[Task item] Omit any pictures, and restate word for word only the lines from the one with "Instruction: Click the Manage Schemes button" through the end of the data below.

[Stored data]
*** Block opens ***
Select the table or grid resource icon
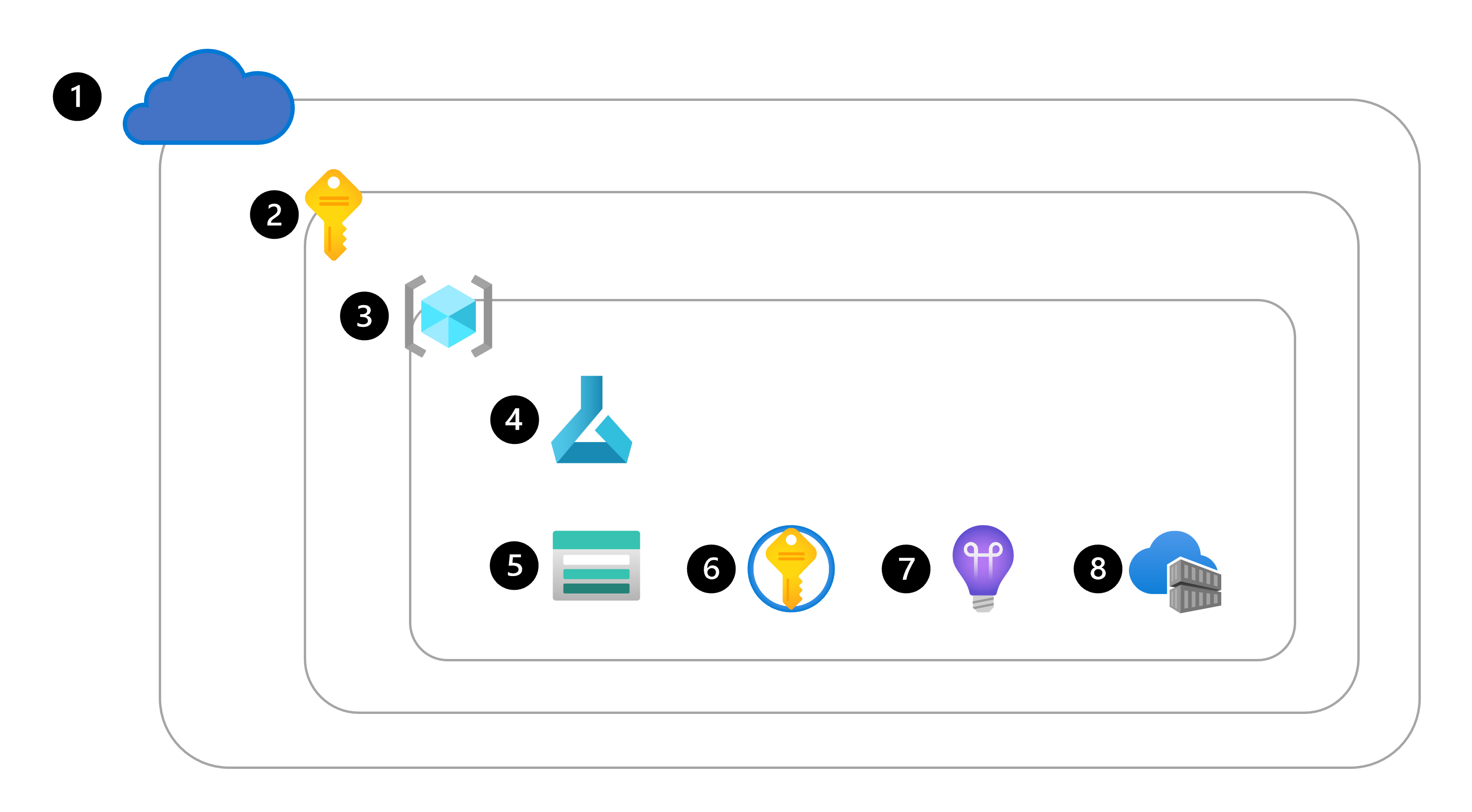 coord(592,577)
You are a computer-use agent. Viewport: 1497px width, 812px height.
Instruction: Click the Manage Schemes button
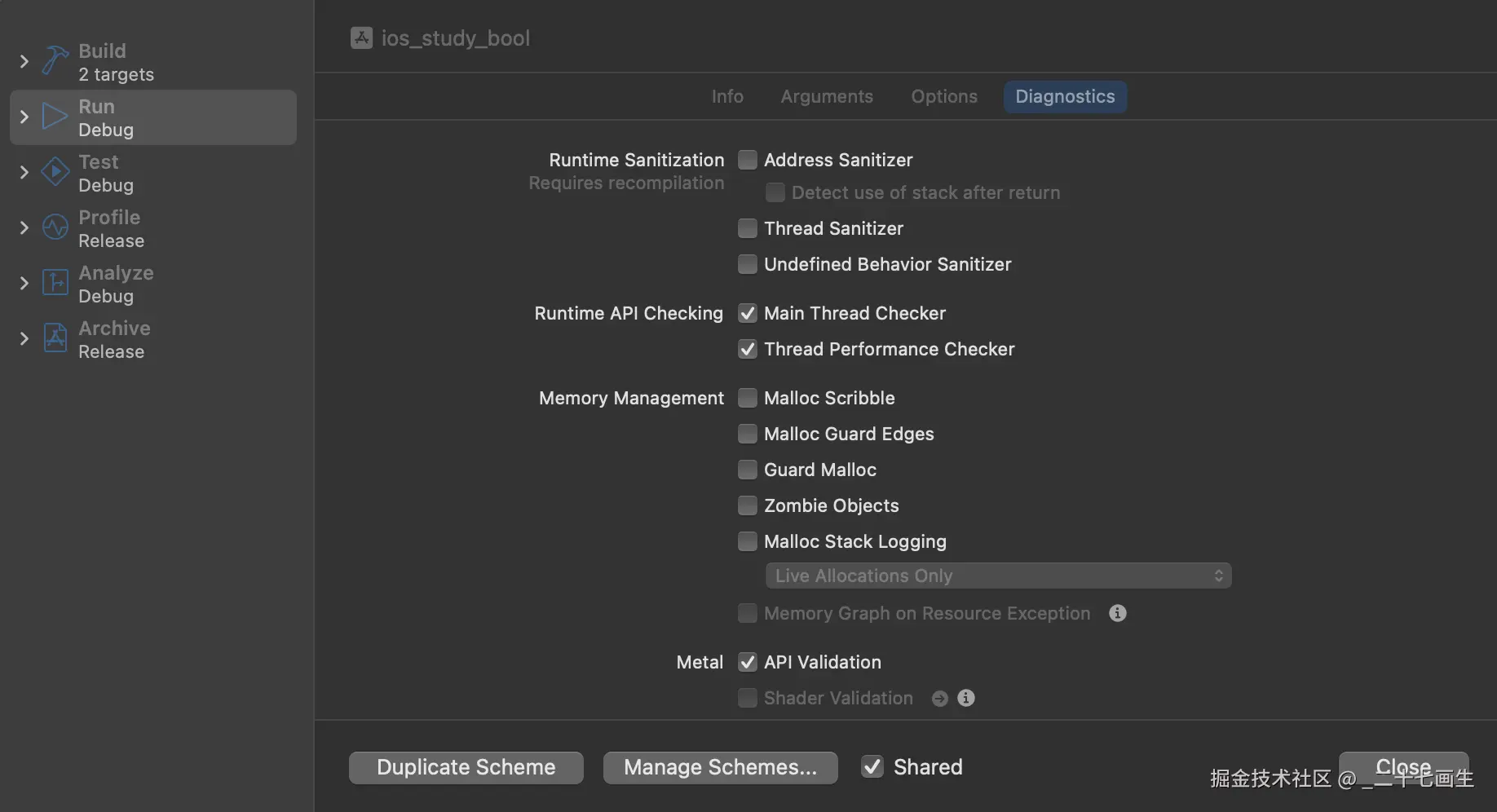(720, 767)
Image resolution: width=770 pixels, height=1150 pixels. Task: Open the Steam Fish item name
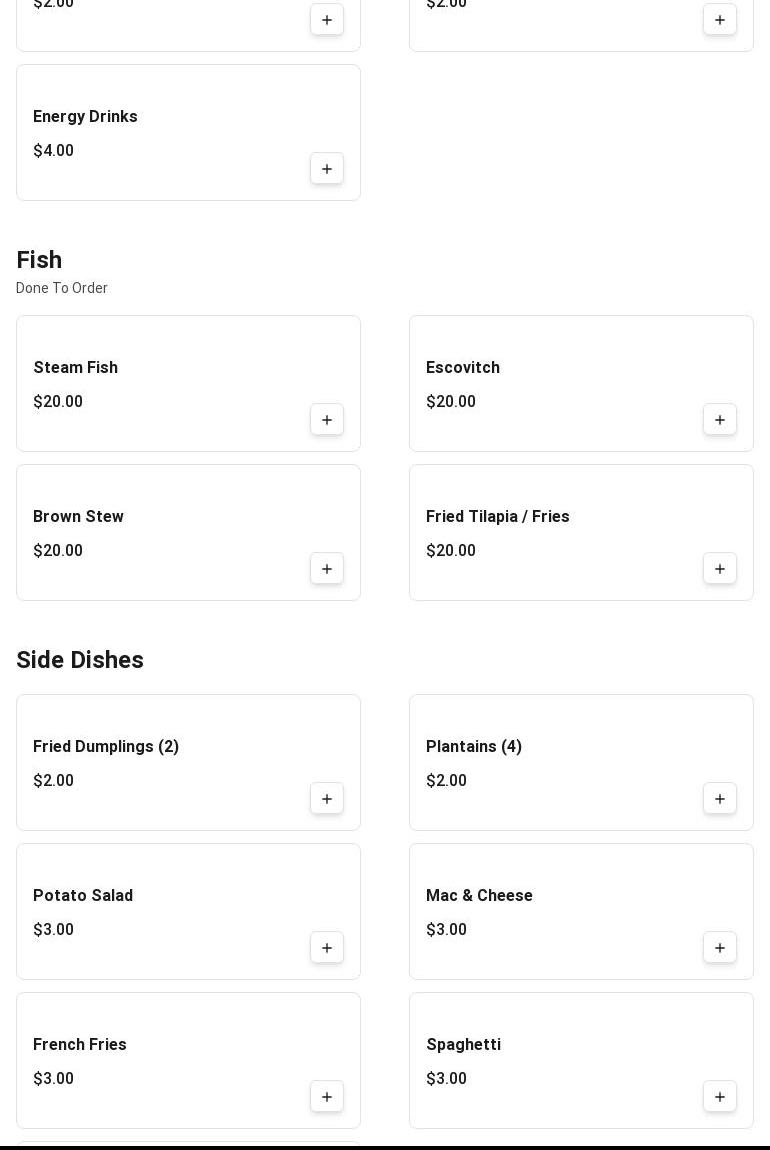coord(76,368)
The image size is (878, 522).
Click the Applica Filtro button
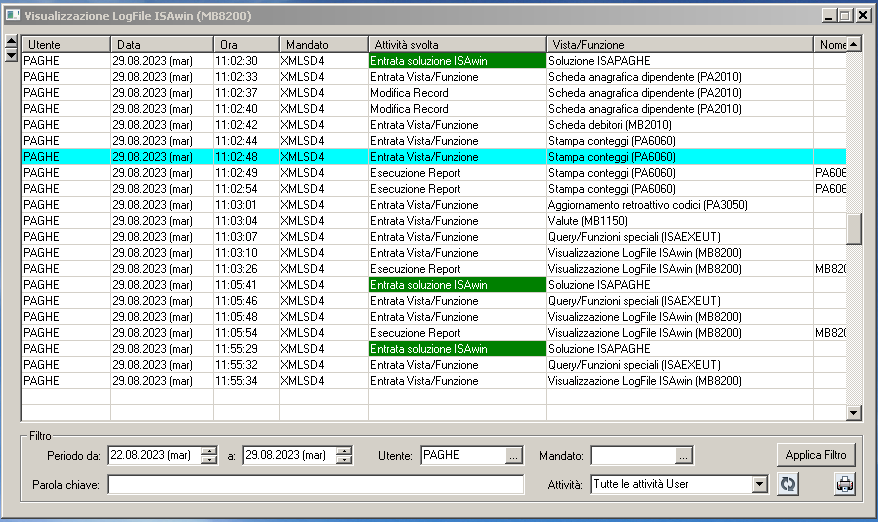[815, 455]
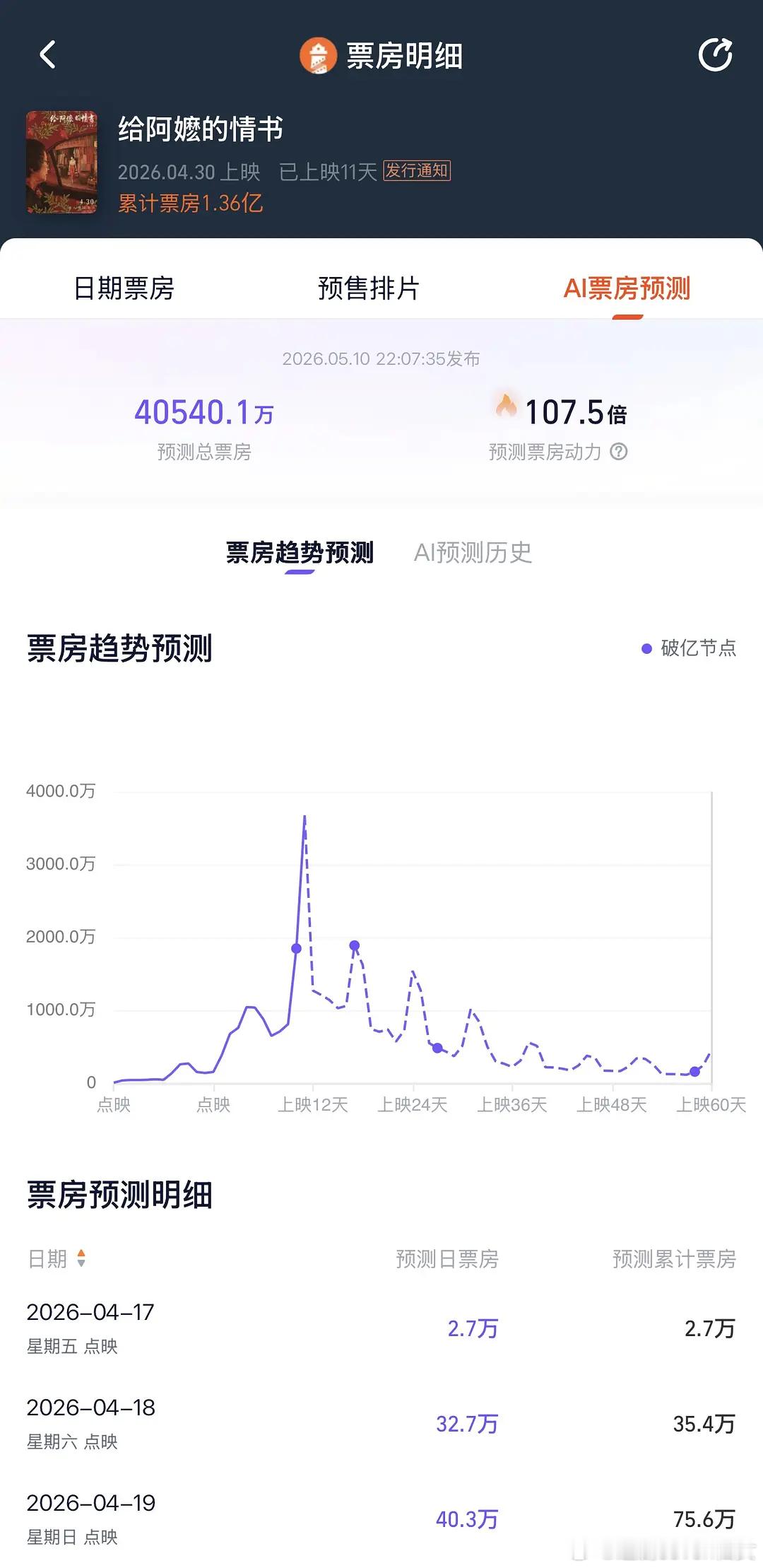Tap the milestone dot near 上映60天

pyautogui.click(x=695, y=1072)
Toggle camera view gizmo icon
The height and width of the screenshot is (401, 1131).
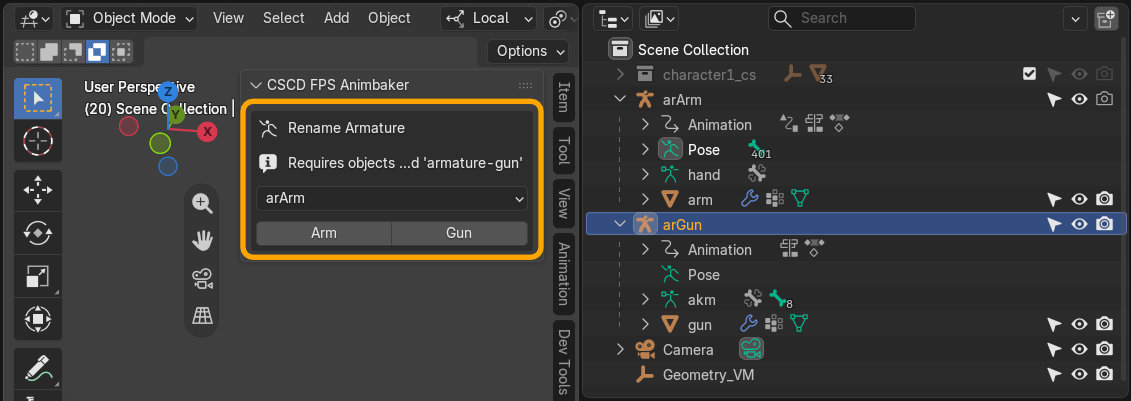click(202, 278)
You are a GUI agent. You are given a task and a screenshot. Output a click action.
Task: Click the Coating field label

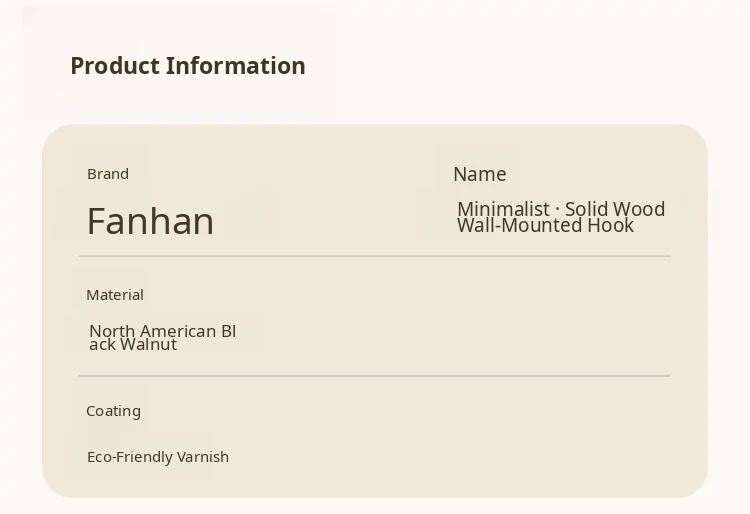[113, 411]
*** Block closes ***
[Task output]
Instruction: Click the Manage Schemes button
(720, 767)
Image resolution: width=770 pixels, height=1150 pixels. Task: Open the Steam Fish item name
coord(76,368)
The image size is (878, 522).
Click the Applica Filtro button
[815, 455]
Tap the milestone dot near 上映60天

pyautogui.click(x=695, y=1072)
Toggle camera view gizmo icon
The height and width of the screenshot is (401, 1131).
click(202, 278)
You are a GUI agent. You are given a task and a screenshot. Output a click action.
Task: Click the Coating field label

[113, 411]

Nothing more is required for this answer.